Turning to amendment 29, we have used the term “staff” to broaden the existing reference to “employees” in the Education (No. 2) Act 1986, because not all of those who work at a provider have an employment contract or employee status. To be clear, expanding the protections to these individuals is a key aspect of the Bill and ensures that all academic staff have access to redress. It is important to note that the term “staff” is already used in the current definition of academic freedom in the Higher Education and Research Act, so it is an understood term in this context. Similarly, “members” is a commonly used term in the sector, as well as in legislation. It is included in the existing provision in the Education (No. 2) Act, which is carried over into the Bill to ensure that individuals who are currently covered do not lose that protection. Members of a university include members of the governing council, for example.

I now turn to the proposed extension of academic freedom to members and visiting academic speakers in amendments 55 and 56. As already defined in the Higher Education and Research Act and strengthened in clause 1, academic freedom is necessary for academic staff who may be at risk of losing privileges and jobs or with reduced likelihood of securing a new academic role because of their views. Visiting academic speakers will therefore have academic freedom in relation to their own universities. A visiting speaker who speaks controversially at another university will have the benefit of the provision at their own university, but they do not need it at the university they are visiting, as they do not have a job or promotion prospects at that university that they are at risk of losing.

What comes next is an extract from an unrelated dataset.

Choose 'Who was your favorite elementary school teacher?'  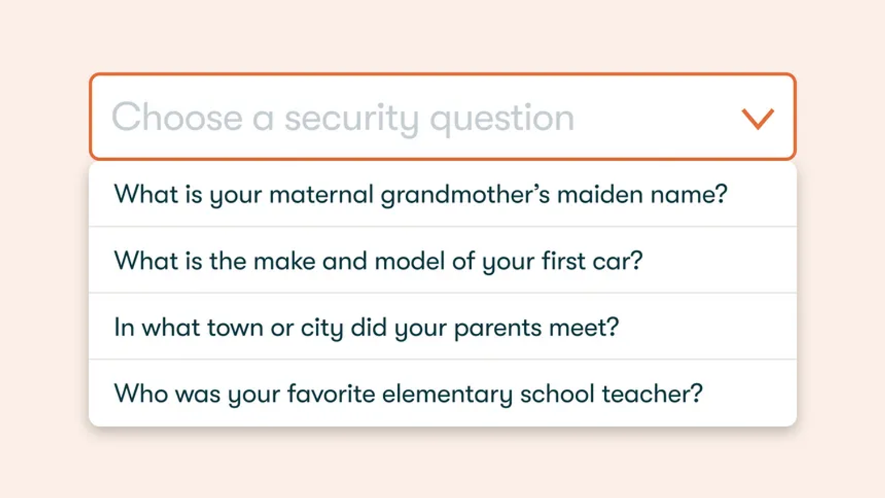tap(443, 393)
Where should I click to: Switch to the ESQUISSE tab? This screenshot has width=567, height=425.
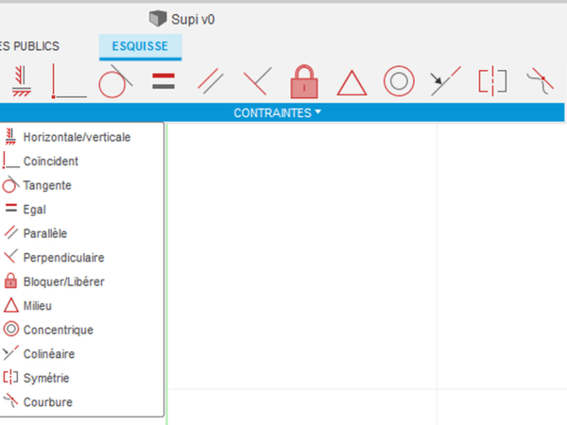140,45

Very often, an academic seeking promotion has to demonstrate that they have published work and have spoken at an event external to the institution that they work in. If they are unable to prove that they have spoken at a number of events, they are unable to secure promotion. Therefore, the protection that the Minister talks about is a protection in the institution, but if academics are not protected in external institutions they will not even be able to apply for promotion. Does she understand that there does need to be an extension, and would she consider how that could be done?

Importantly, they will be covered by the overarching protections in relation to freedom of speech when they speak at other institutions. As for members, they are specifically covered under proposed new part A1(2). Strasbourg case law has confirmed that, in determining whether speech has an academic element, it is necessary to establish whether the speaker can be considered an academic. To the extent that a member of a university could also come within the category of academic staff will be a question of fact. Quite simply, if they are covered they will have academic freedom as defined in the Bill. I hope that reassures members of the Committee that these amendments are not needed, as the members and types of academics mentioned can already be assured that they will be protected under the Bill.

I am reassured by what the Minister says. It seems there is coverage for visiting academic speakers. On that basis, I beg to ask leave to withdraw the amendment.

Amendment, by leave, withdrawn.

Ordered, That the debate be now adjourned.—(Michael Tomlinson.)

Adjourned till this day at Two o’clock.